Virtudes intelectuales y morales

Síntesis elaborada con el apoyo de inteligencia artificial del Curso Santo Tomás de Aquino II, Academia Dominicana. (Capítulo IV)


Introducción

En el capítulo anterior profundizamos en el concepto de hábito y en su función como cualidad estable que perfecciona las potencias del alma, especialmente la razón y la voluntad. Ahora, siguiendo el mismo hilo formativo, iniciamos el capítulo cuarto dedicado a las virtudes intelectuales y morales. Partimos de lo ya afirmado: una virtud es una disposición habitual y firme a hacer el bien; Santo Tomás enseña en la Suma TeológicaPrima Secundae, cuestión cincuenta y cinco, artículo dos, que la virtud se define en orden al bien y es un hábito por el cual se obtiene el bien. El Catecismo, al resonar esta enseñanza, recuerda que la virtud permite realizar actos buenos y dar lo mejor de sí. Desde aquí atenderemos la clasificación propuesta: virtudes del entendimiento, adquiridas por instrucción y ejercicio, ordenadas a la perfección del conocimiento; y virtudes del alma, también adquiridas por ejercicio y repetición, orientadas a perfeccionar las facultades, en particular los apetitos. Este marco prepara la comprensión posterior de las virtudes teologales y cardinales, pero hoy nos detenemos en el fundamento intelectual y moral que sostiene todo el edificio. Lo central es ordenar el conocer y el obrar hacia el bien. Este marco responde a la intención de formar hábitos firmes. Se mantiene la primacía del fin y la rectitud de los medios. Así se consolida una disposición estable y connatural. El criterio permanece: verdad conocida y elección recta.

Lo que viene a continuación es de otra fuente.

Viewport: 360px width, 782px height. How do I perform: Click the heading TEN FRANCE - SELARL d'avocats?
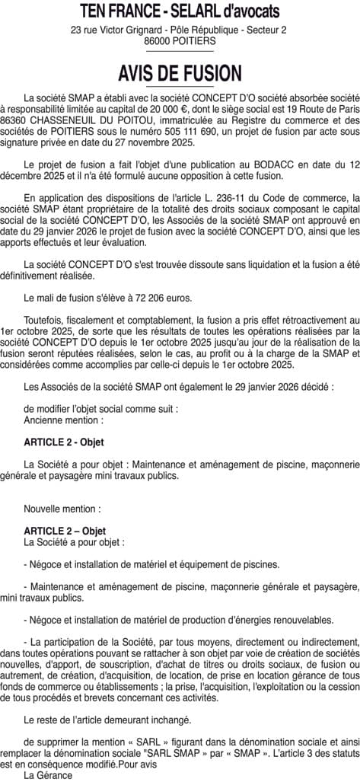180,11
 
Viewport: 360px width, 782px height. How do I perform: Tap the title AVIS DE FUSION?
180,73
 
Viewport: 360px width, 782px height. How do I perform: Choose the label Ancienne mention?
63,420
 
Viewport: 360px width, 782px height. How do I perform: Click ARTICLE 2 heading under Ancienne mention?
64,442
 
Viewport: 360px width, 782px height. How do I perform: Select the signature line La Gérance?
48,774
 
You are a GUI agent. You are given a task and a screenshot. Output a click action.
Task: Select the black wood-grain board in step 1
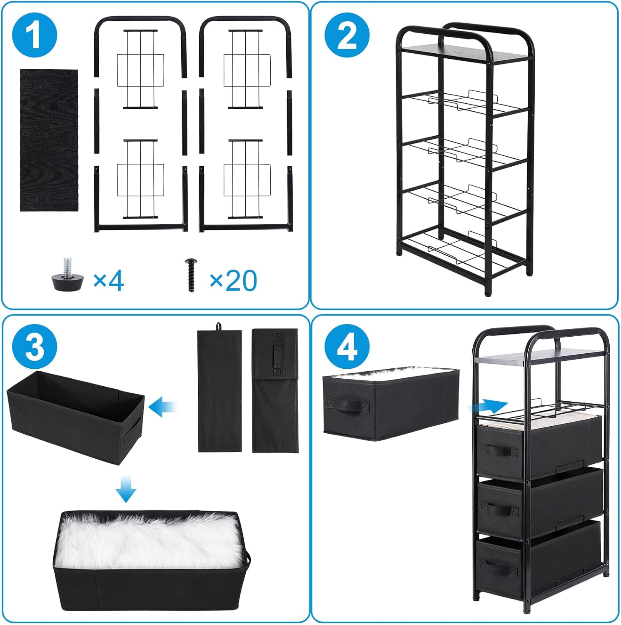49,140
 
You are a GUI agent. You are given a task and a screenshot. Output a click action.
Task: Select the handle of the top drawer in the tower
499,450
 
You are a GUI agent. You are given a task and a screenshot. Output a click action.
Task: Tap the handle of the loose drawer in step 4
348,405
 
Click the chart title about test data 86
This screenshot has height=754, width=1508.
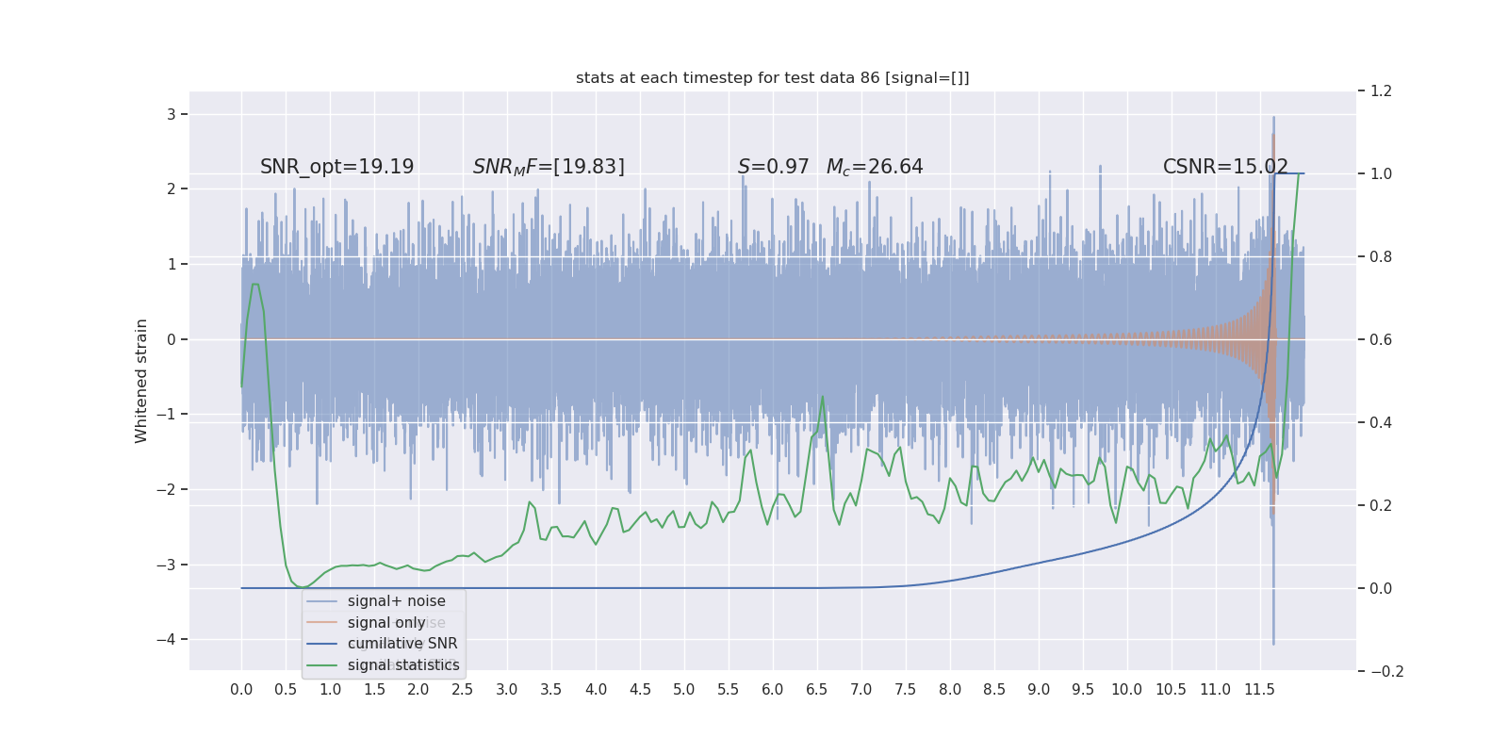point(772,78)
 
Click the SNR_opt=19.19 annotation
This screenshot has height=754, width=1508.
point(336,167)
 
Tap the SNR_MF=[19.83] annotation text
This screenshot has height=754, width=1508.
point(549,167)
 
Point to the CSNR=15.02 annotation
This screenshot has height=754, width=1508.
point(1225,167)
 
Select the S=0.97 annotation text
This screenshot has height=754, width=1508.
point(773,167)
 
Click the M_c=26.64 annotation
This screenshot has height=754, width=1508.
point(875,167)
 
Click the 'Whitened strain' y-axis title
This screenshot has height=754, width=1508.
point(141,381)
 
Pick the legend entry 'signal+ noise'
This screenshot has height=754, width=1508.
point(396,601)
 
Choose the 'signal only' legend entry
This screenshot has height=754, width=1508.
point(386,623)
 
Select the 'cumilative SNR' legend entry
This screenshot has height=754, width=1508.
point(402,644)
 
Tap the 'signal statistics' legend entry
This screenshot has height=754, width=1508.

Marco general y virtudes del entendimiento


Hablar de virtudes intelectuales y morales requiere retomar el criterio central: la virtud siempre mira al bien. En la vida cotidiana solemos escuchar más sobre virtudes teologales y cardinales; sin embargo, Tomás introduce primero la distinción entre intelectuales y morales porque toda virtud se enmarca en un ámbito moral, aunque su raíz inmediata sea el entendimiento o el apetito. Las virtudes intelectuales son hábitos del entendimiento que surgen del ejercicio y de la instrucción, con una finalidad clara: alcanzar y perfeccionar el conocimiento, es decir, acceder a la verdad de las cosas. Las virtudes morales, por su parte, son hábitos del alma que también nacen del ejercicio y la repetición; buscan perfeccionar las facultades del hombre, especialmente los apetitos inferiores, donde residen las pasiones. Junto a ellas, se ubican las virtudes teologales, don de Dios para obrar según su voluntad. Nos concentraremos en los hábitos del entendimiento y del alma, preparando la comprensión de cómo, desde aquí, se estructuran la prudencia, la justicia, la fortaleza y la templanza, sin separar nunca el conocimiento verdadero de la recta elección del bien. Lo central es ordenar el conocer y el obrar hacia el bien.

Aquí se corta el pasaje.